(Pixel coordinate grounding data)
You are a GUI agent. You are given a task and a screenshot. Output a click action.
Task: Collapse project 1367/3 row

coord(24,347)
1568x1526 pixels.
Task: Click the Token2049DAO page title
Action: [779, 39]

**AIM OF THE TASK**.
All of the data above must be set down again exactly.

**SOLUTION TO THIS TASK**.
You are a GUI agent. You are given a task and a screenshot. Output a click action.
Task: Collapse project 1367/3 row

coord(24,347)
1568x1526 pixels.
Task: Click the Token2049DAO page title
Action: [779, 39]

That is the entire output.